--- BEGIN Data provided ---

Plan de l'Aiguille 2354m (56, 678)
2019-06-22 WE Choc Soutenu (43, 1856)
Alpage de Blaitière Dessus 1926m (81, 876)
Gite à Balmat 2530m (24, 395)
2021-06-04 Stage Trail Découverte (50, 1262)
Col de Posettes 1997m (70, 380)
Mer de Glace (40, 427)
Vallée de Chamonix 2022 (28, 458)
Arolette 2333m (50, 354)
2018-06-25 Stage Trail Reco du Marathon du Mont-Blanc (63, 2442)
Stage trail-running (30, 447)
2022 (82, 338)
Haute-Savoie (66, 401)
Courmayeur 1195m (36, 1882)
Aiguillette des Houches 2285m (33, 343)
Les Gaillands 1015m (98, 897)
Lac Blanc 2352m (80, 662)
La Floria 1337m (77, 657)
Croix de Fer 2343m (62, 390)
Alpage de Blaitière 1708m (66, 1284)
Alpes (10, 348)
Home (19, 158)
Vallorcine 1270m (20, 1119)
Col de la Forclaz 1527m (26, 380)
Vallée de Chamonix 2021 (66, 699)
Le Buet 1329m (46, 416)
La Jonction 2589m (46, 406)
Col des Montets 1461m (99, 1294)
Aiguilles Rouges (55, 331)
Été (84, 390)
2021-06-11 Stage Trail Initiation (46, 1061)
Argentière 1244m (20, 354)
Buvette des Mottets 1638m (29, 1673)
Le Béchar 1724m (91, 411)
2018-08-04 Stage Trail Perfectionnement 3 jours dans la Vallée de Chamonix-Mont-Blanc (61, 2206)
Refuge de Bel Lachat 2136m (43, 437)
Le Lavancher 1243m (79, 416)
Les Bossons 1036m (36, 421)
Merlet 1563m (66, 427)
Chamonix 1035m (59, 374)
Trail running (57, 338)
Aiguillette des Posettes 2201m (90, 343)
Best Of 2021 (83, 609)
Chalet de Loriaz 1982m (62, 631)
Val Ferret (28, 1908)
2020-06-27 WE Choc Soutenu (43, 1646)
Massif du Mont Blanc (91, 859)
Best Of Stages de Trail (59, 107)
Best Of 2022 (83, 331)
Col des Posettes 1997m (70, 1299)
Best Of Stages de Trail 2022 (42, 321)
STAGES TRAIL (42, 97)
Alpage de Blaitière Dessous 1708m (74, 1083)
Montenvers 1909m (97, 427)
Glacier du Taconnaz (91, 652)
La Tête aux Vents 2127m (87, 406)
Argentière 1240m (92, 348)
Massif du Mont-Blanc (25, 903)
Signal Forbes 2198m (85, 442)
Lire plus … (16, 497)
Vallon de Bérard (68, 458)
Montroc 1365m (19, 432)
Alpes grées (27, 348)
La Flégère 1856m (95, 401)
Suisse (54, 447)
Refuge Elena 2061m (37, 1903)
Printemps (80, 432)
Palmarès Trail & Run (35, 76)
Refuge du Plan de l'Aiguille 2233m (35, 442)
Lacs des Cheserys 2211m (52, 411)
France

--- END Data provided ---

## Aim of the exercise
Rewrite the records above with every "Refuge" changed to "Cabane", keeping everything else the same.

## Written answer
Plan de l'Aiguille 2354m (56, 678)
2019-06-22 WE Choc Soutenu (43, 1856)
Alpage de Blaitière Dessus 1926m (81, 876)
Gite à Balmat 2530m (24, 395)
2021-06-04 Stage Trail Découverte (50, 1262)
Col de Posettes 1997m (70, 380)
Mer de Glace (40, 427)
Vallée de Chamonix 2022 (28, 458)
Arolette 2333m (50, 354)
2018-06-25 Stage Trail Reco du Marathon du Mont-Blanc (63, 2442)
Stage trail-running (30, 447)
2022 (82, 338)
Haute-Savoie (66, 401)
Courmayeur 1195m (36, 1882)
Aiguillette des Houches 2285m (33, 343)
Les Gaillands 1015m (98, 897)
Lac Blanc 2352m (80, 662)
La Floria 1337m (77, 657)
Croix de Fer 2343m (62, 390)
Alpage de Blaitière 1708m (66, 1284)
Alpes (10, 348)
Home (19, 158)
Vallorcine 1270m (20, 1119)
Col de la Forclaz 1527m (26, 380)
Vallée de Chamonix 2021 (66, 699)
Le Buet 1329m (46, 416)
La Jonction 2589m (46, 406)
Col des Montets 1461m (99, 1294)
Aiguilles Rouges (55, 331)
Été (84, 390)
2021-06-11 Stage Trail Initiation (46, 1061)
Argentière 1244m (20, 354)
Buvette des Mottets 1638m (29, 1673)
Le Béchar 1724m (91, 411)
2018-08-04 Stage Trail Perfectionnement 3 jours dans la Vallée de Chamonix-Mont-Blanc (61, 2206)
Cabane de Bel Lachat 2136m (43, 437)
Le Lavancher 1243m (79, 416)
Les Bossons 1036m (36, 421)
Merlet 1563m (66, 427)
Chamonix 1035m (59, 374)
Trail running (57, 338)
Aiguillette des Posettes 2201m (90, 343)
Best Of 2021 (83, 609)
Chalet de Loriaz 1982m (62, 631)
Val Ferret (28, 1908)
2020-06-27 WE Choc Soutenu (43, 1646)
Massif du Mont Blanc (91, 859)
Best Of Stages de Trail (59, 107)
Best Of 2022 (83, 331)
Col des Posettes 1997m (70, 1299)
Best Of Stages de Trail 2022 (42, 321)
STAGES TRAIL (42, 97)
Alpage de Blaitière Dessous 1708m (74, 1083)
Montenvers 1909m (97, 427)
Glacier du Taconnaz (91, 652)
La Tête aux Vents 2127m (87, 406)
Argentière 1240m (92, 348)
Massif du Mont-Blanc (25, 903)
Signal Forbes 2198m (85, 442)
Lire plus … (16, 497)
Vallon de Bérard (68, 458)
Montroc 1365m (19, 432)
Alpes grées (27, 348)
La Flégère 1856m (95, 401)
Suisse (54, 447)
Cabane Elena 2061m (37, 1903)
Printemps (80, 432)
Palmarès Trail & Run (35, 76)
Cabane du Plan de l'Aiguille 2233m (35, 442)
Lacs des Cheserys 2211m (52, 411)
France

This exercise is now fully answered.